ただ、9500円というのはオプション権利行使価格でもあります。昨年9月にオプションの権利行使価格が変更(500円から250円)になりました。以前の500円刻みのときは10000円や11000円など節目となる値段でもあったので意識される価格でしたが、最近は250円刻みの権利行使価格も意識されるようになってきています。

もちろん、常にオプション権利行使価格で止まるということではないのですが、板を見ているとオプション権利行使価格付近では売り買いの熱い戦いが見られます。

では、何故オプション権利行使価格はそんなに意識されるのでしょうか。

まず、日経225先物とオプションの手口を見るとわかりますが、上位には同じ証券会社が並んでいます。

日経225先物ミニは個人投資家の比率も高いですが、ラージとオプションは証券会社の自己売買と外国人投資家の比率が高く、両方を合わせると70%を超えます。

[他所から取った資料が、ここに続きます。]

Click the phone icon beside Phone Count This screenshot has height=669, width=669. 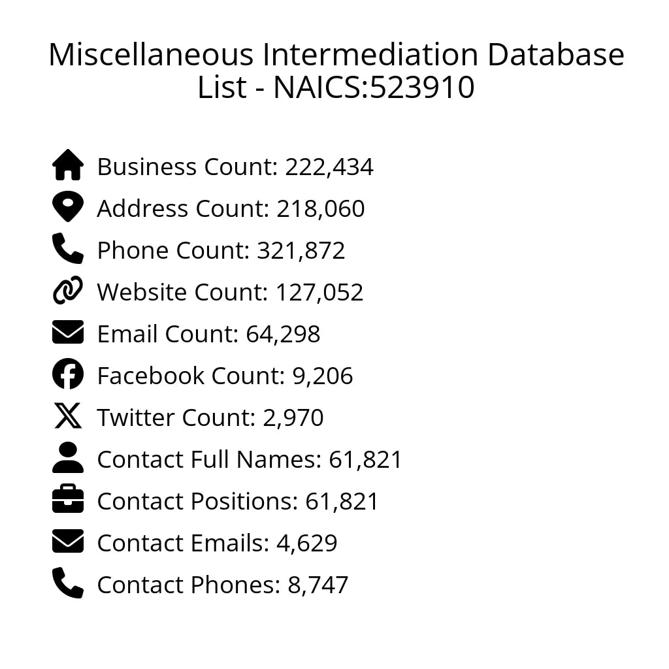coord(68,249)
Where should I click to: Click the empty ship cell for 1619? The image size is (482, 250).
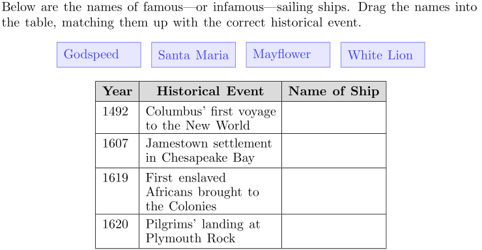[334, 191]
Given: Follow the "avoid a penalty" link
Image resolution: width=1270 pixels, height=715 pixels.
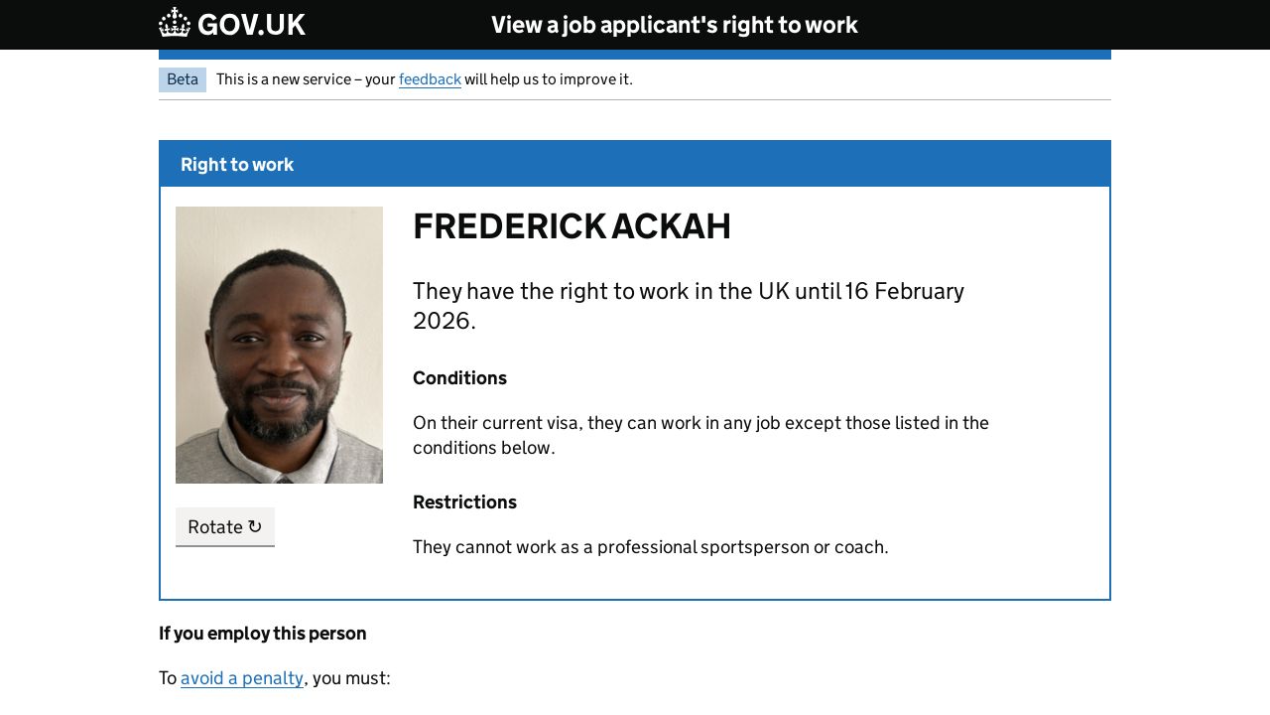Looking at the screenshot, I should pyautogui.click(x=242, y=678).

そして、大口の投資家はアウトライト(片張り)ではなくアービトラージ(鞘取り)をしていることがほとんどです。

ですから、手口上位銘柄はほとんど同じになるのです。

日経225先物とオプションを取引している投資家が同じことが多いので、オプション権利行使価格付近で先物を仕掛けたり、権利行使価格を超えさせないように先物に売りや買いをだすのです。

長くなるのでまた別の機会に詳しく書きますが、日経225先物オプション市場ではアービトラージ取引が主流であるということをまず念頭におく必要があると考えています。